◆ **Written problem**
Please recast all of the material below as a numbered list, leaving out any blank lines.

◆ **Data extract**
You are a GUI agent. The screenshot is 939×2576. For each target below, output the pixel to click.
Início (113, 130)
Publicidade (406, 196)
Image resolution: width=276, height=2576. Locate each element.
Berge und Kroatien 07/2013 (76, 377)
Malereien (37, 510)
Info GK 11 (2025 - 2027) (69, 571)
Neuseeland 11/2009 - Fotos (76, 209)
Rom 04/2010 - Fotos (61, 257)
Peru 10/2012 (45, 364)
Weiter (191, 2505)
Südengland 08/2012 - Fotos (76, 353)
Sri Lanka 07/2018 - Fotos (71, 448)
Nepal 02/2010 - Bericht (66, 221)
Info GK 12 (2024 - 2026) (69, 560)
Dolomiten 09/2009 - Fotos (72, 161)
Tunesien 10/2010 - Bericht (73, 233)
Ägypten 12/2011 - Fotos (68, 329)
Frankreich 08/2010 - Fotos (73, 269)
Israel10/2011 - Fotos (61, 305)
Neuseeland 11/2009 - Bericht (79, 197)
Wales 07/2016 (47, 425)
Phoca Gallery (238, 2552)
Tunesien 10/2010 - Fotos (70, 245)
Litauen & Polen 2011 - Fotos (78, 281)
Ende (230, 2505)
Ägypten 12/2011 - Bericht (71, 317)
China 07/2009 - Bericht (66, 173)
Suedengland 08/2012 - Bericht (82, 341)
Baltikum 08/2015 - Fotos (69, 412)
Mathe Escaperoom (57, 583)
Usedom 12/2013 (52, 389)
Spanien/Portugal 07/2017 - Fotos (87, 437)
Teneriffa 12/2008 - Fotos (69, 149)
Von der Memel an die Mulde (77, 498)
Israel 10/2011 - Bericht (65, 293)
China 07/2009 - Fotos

◆ **Solution to the exercise**
1. You are a GUI agent. The screenshot is 939×2576. For each target below, output the pixel to click.
2. Início (113, 130)
3. Publicidade (406, 196)
4. Image resolution: width=276, height=2576. Locate each element.
5. Berge und Kroatien 07/2013 (76, 377)
6. Malereien (37, 510)
7. Info GK 11 (2025 - 2027) (69, 571)
8. Neuseeland 11/2009 - Fotos (76, 209)
9. Rom 04/2010 - Fotos (61, 257)
10. Peru 10/2012 (45, 364)
11. Weiter (191, 2505)
12. Südengland 08/2012 - Fotos (76, 353)
13. Sri Lanka 07/2018 - Fotos (71, 448)
14. Nepal 02/2010 - Bericht (66, 221)
15. Info GK 12 (2024 - 2026) (69, 560)
16. Dolomiten 09/2009 - Fotos (72, 161)
17. Tunesien 10/2010 - Bericht (73, 233)
18. Ägypten 12/2011 - Fotos (68, 329)
19. Frankreich 08/2010 - Fotos (73, 269)
20. Israel10/2011 - Fotos (61, 305)
21. Neuseeland 11/2009 - Bericht (79, 197)
22. Wales 07/2016 (47, 425)
23. Phoca Gallery (238, 2552)
24. Tunesien 10/2010 - Fotos (70, 245)
25. Litauen & Polen 2011 - Fotos (78, 281)
26. Ende (230, 2505)
27. Ägypten 12/2011 - Bericht (71, 317)
28. China 07/2009 - Bericht (66, 173)
29. Suedengland 08/2012 - Bericht (82, 341)
30. Baltikum 08/2015 - Fotos (69, 412)
31. Mathe Escaperoom (57, 583)
32. Usedom 12/2013 (52, 389)
33. Spanien/Portugal 07/2017 - Fotos (87, 437)
34. Teneriffa 12/2008 - Fotos (69, 149)
35. Von der Memel an die Mulde (77, 498)
36. Israel 10/2011 - Bericht (65, 293)
37. China 07/2009 - Fotos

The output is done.